WORK REQUIRED — Below are some records. Set down exactly the line holding "The height and width of the screenshot is (560, 1564)." and every later line through the end, omitting the pictures.

TASK MATERIAL —
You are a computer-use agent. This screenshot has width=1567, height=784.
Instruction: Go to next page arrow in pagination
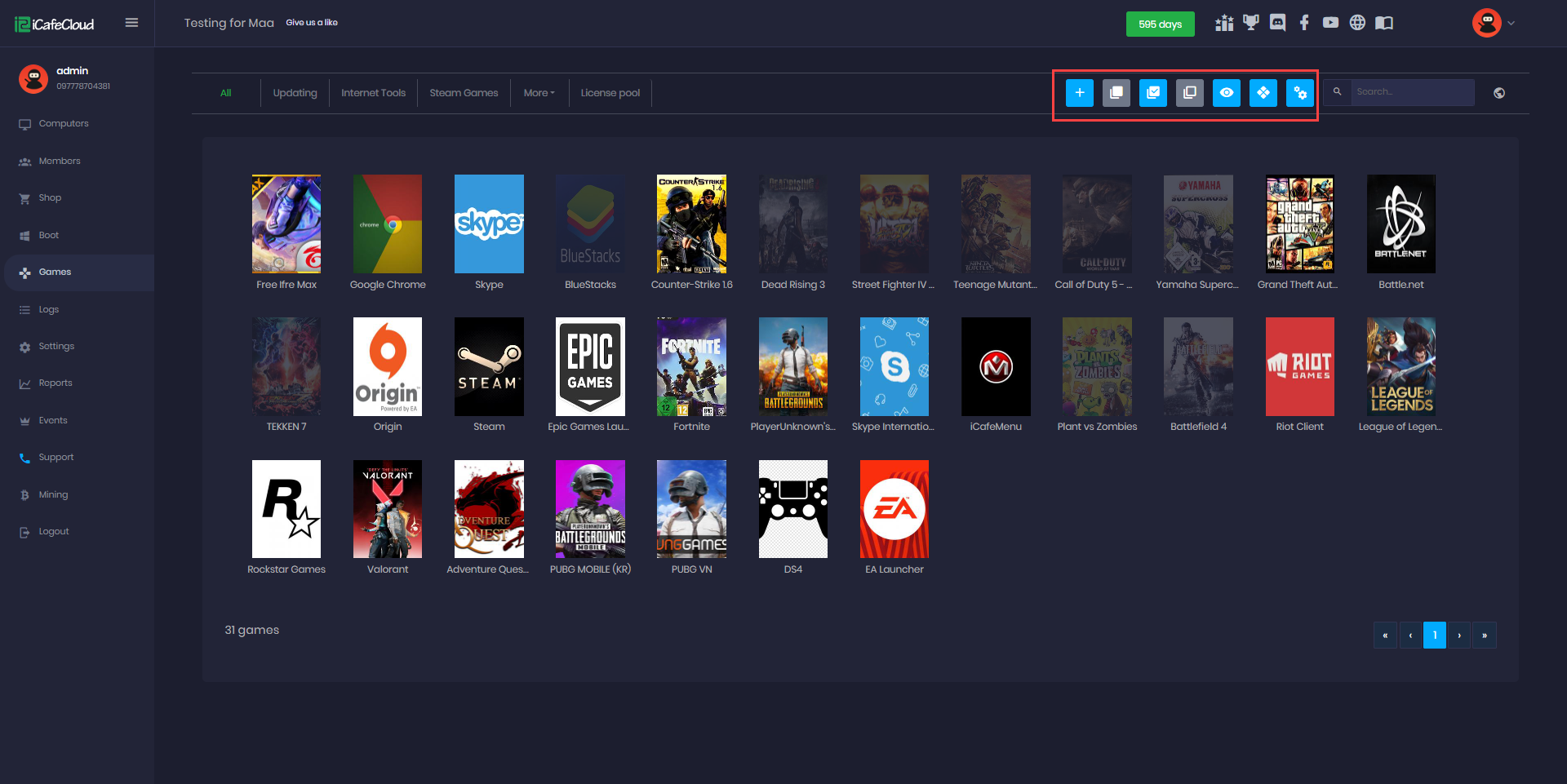[1459, 636]
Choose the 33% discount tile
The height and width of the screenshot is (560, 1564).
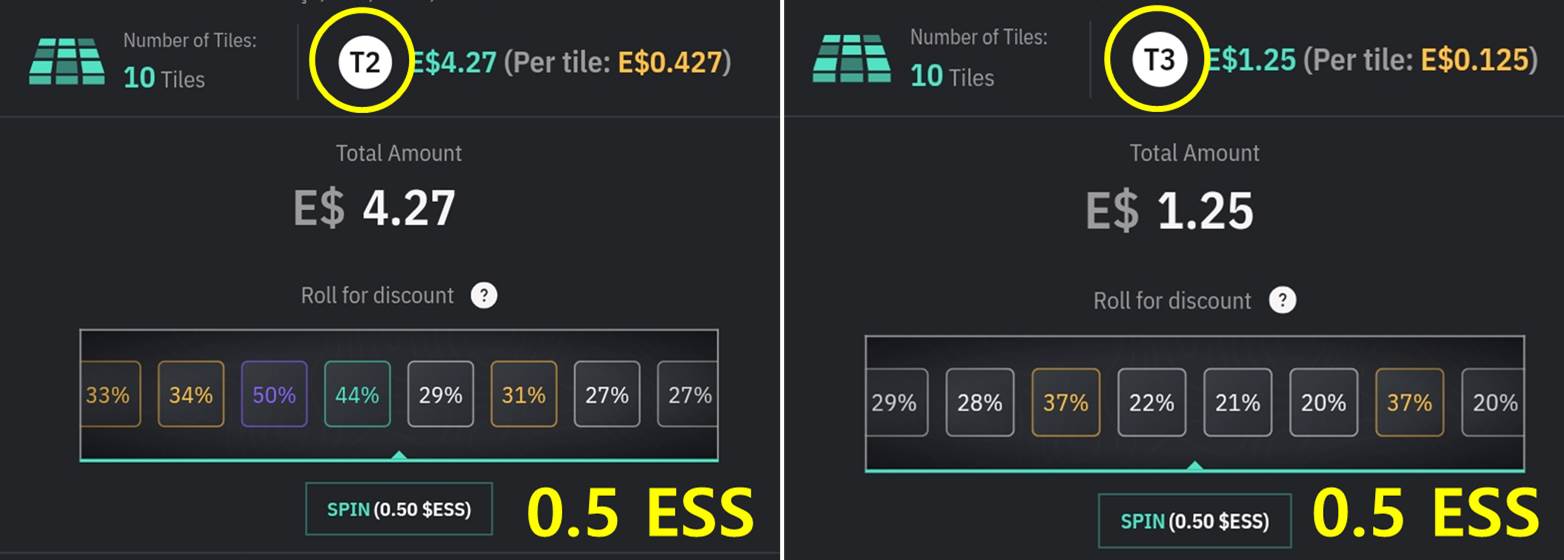coord(108,394)
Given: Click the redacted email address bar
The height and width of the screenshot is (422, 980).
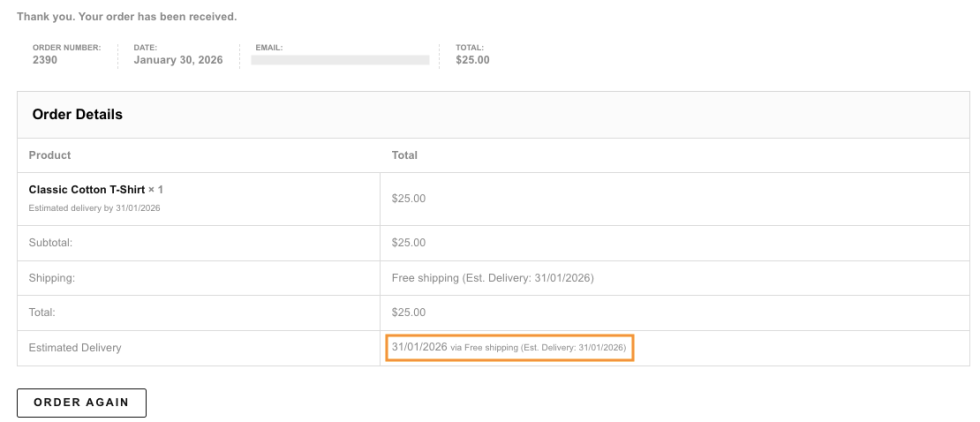Looking at the screenshot, I should (x=340, y=60).
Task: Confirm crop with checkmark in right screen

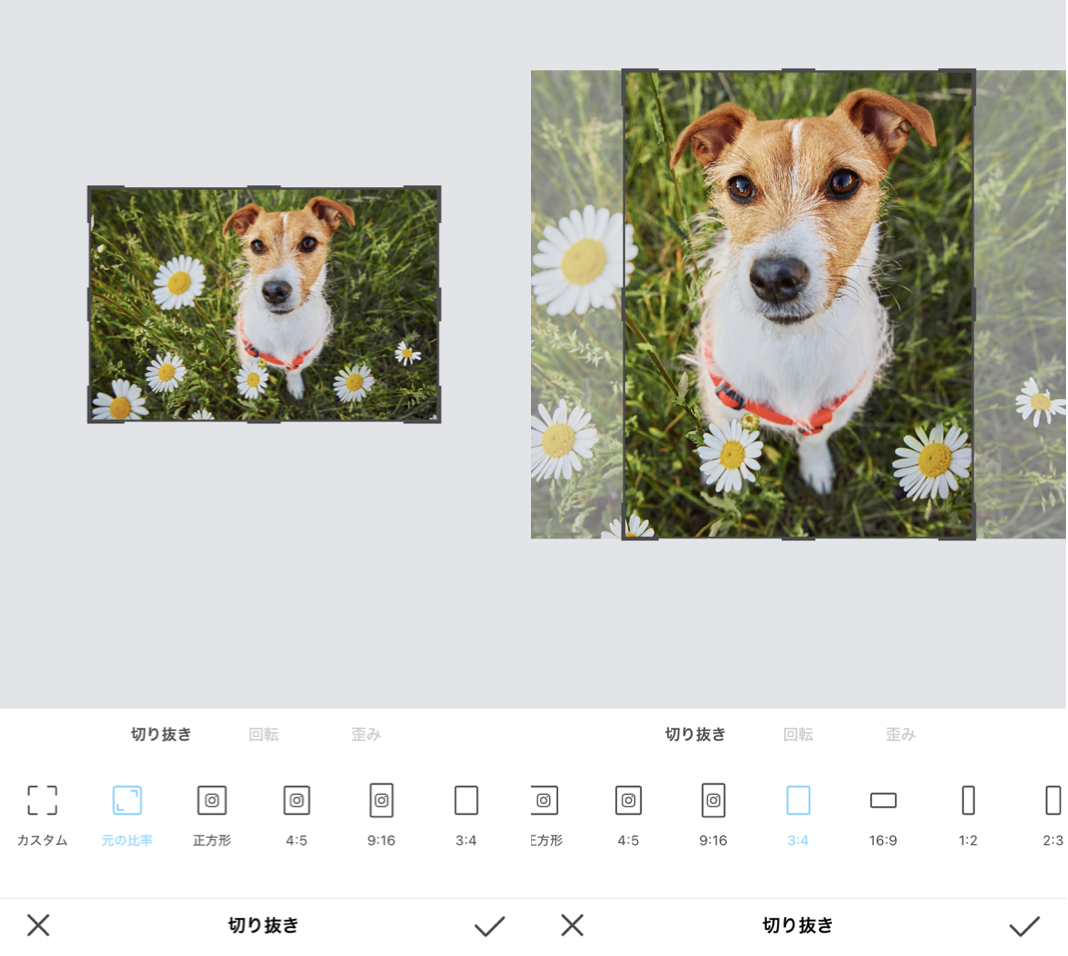Action: pyautogui.click(x=1024, y=926)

REPLY —
The height and width of the screenshot is (560, 1564).
coord(108,394)
Given: Click the redacted email address bar
The height and width of the screenshot is (422, 980).
Looking at the screenshot, I should (x=340, y=60).
Task: Confirm crop with checkmark in right screen

Action: pyautogui.click(x=1024, y=926)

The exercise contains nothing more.